On 06/05/2019 16:41, Mirko J. Ploch wrote:
> Hello,
>
> I'm trying to useĀ EVP_aes_128_cbc_hmac_sha256() for encryption on an iOS
> device
> with arm64 architecture. I was able to get it working with the x86_64
> architecture when running the iOS device simulator on an iMac. Is this just
> not
> capable of working on an arm64 platform?
>
> Looking at the code for EVP_aes_128_cbc_hmac_sha256, it does not look like it.
> I'm hoping that there is a way to get it working.

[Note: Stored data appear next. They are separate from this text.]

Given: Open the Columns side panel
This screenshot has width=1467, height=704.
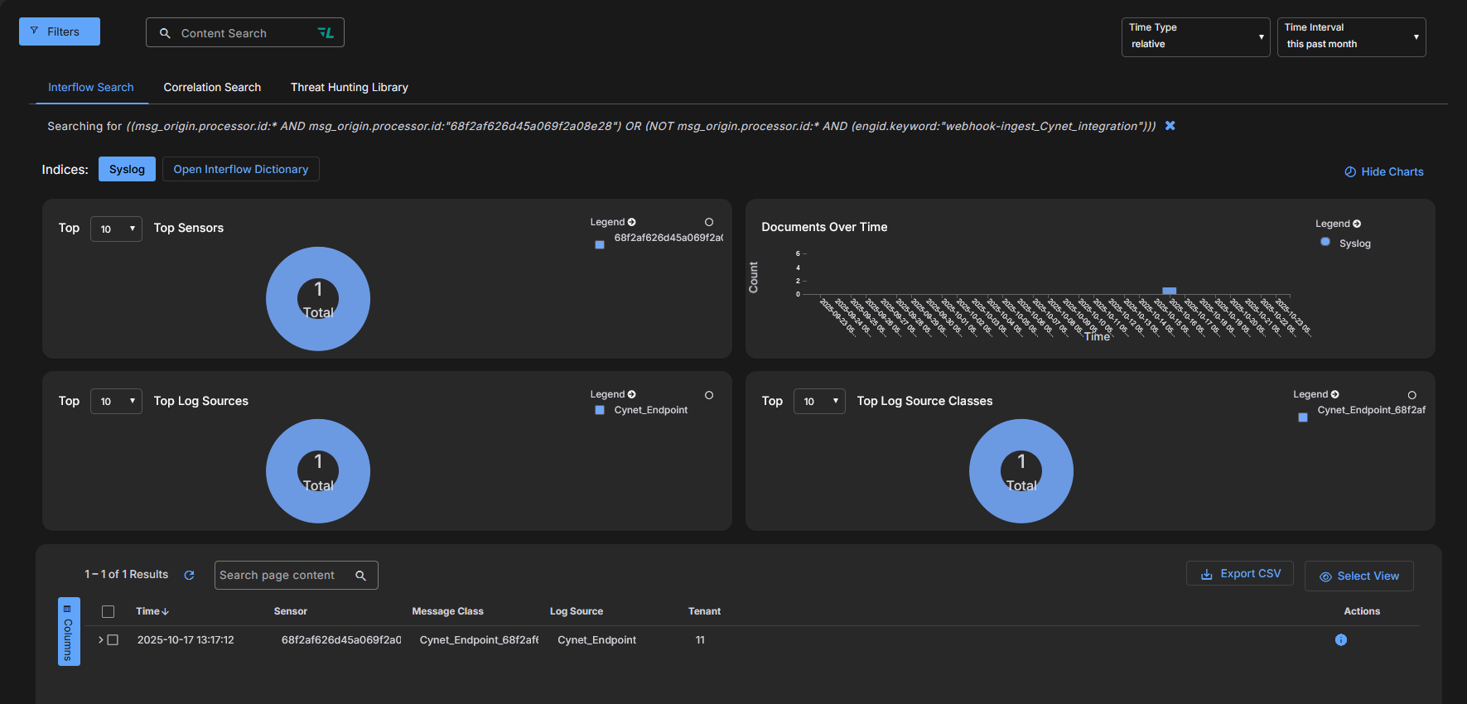Looking at the screenshot, I should (69, 631).
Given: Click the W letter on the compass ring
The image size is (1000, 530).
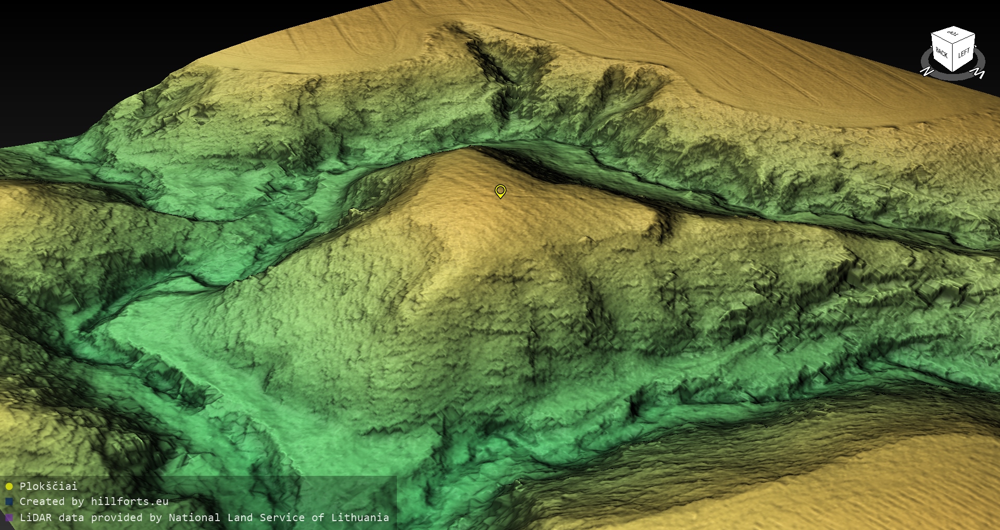Looking at the screenshot, I should pos(979,73).
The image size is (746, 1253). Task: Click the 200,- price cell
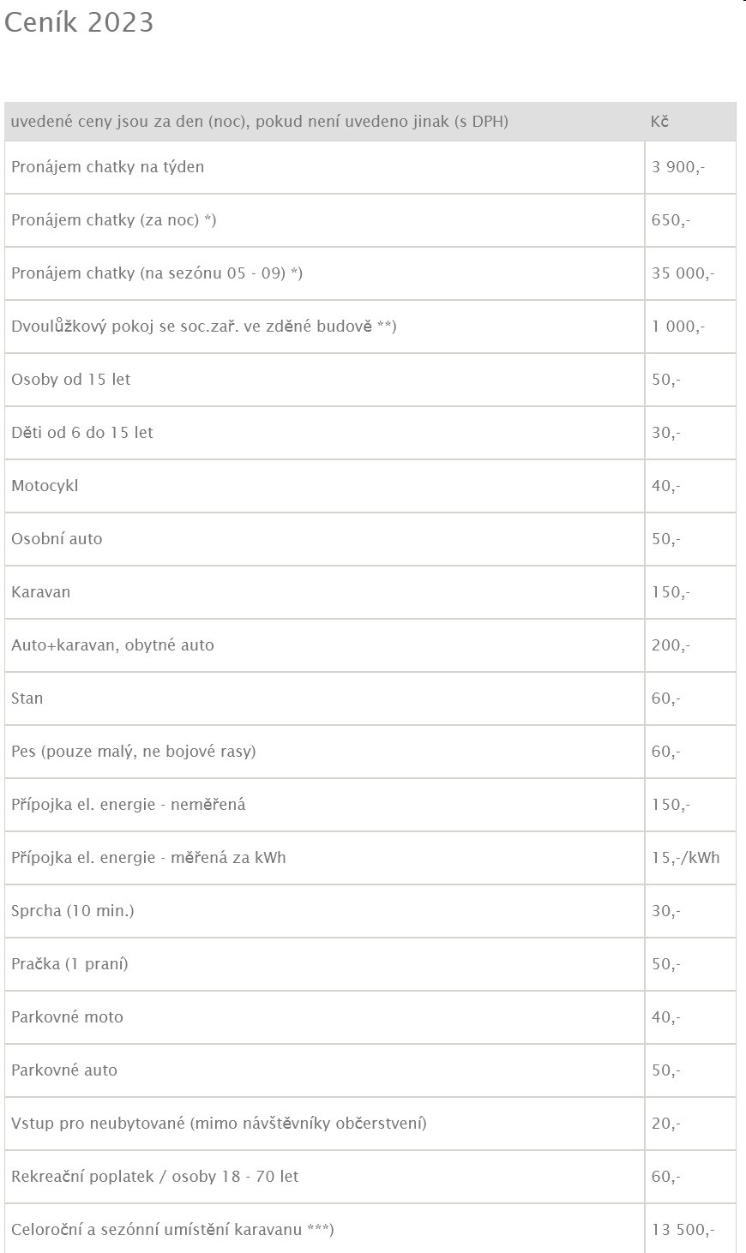pyautogui.click(x=690, y=645)
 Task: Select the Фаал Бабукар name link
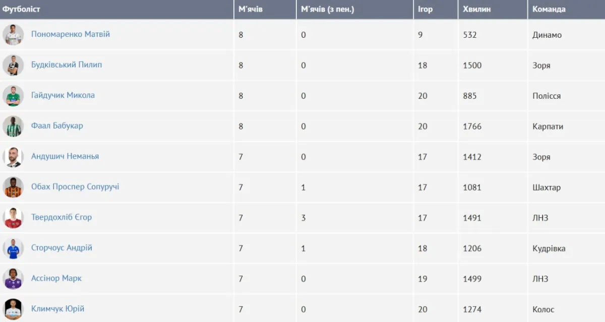pyautogui.click(x=57, y=125)
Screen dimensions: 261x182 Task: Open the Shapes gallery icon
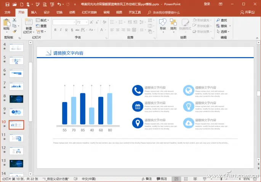(163, 25)
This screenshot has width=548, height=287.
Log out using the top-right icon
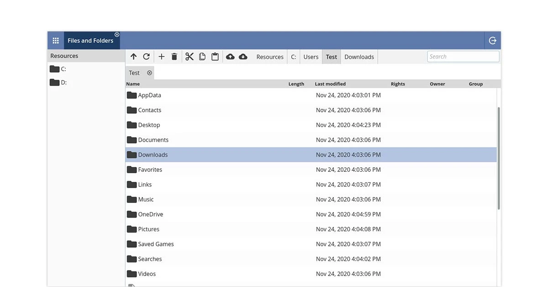(x=492, y=40)
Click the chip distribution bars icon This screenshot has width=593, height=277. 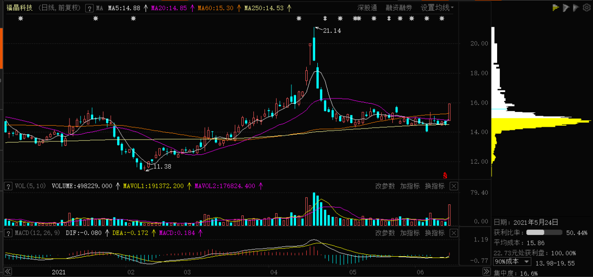coord(555,8)
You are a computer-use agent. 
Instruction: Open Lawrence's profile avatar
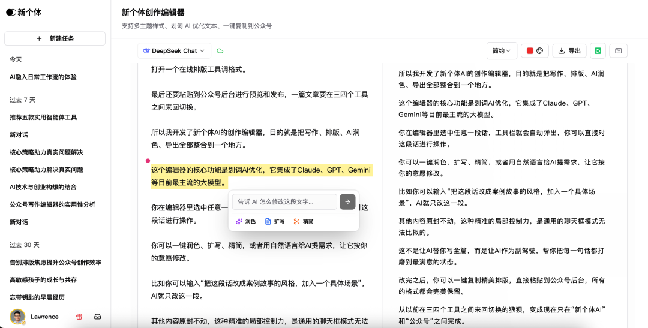(x=17, y=317)
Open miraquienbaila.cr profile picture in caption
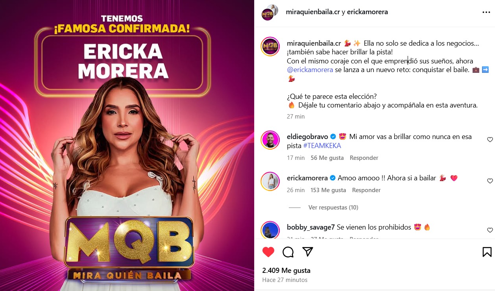 (270, 47)
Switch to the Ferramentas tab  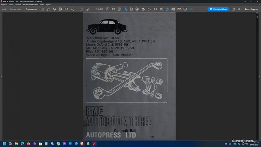[16, 9]
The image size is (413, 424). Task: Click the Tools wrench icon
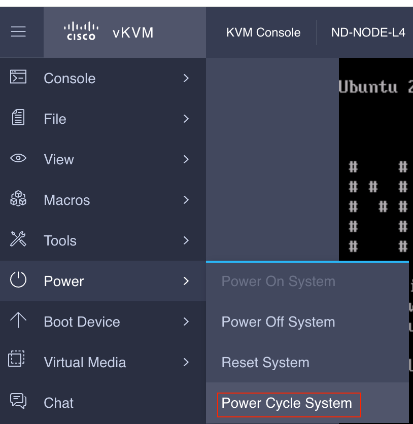(x=18, y=239)
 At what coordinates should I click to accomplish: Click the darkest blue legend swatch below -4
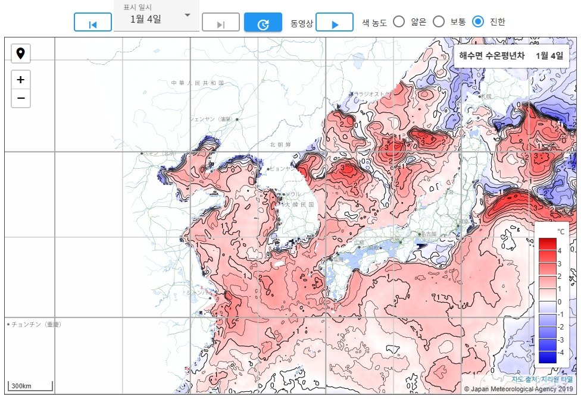[547, 358]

> https://github.com/openssl/openssl/blob/OpenSSL_1_1_1b/crypto/evp/e_aes_cbc_hmac_sha256.c
This cipher is a special purpose cipher not intended for general use. It is
specifically targeted at usage in TLS. Unless you're writing a TLS stack you
probably don't want to use this. It is only available on some platforms and does
runtime detection to check whether the platform is suitable or not. Most
importantly the platform must have AES-NI support.
It's usefulness even in a TLS stack is somewhat limited these days since it is
not relevant for TLSv1.3 and does not get used if encrypt-then-mac is negotiated
(which recent versions of OpenSSL will try to negotiate by default).
Matt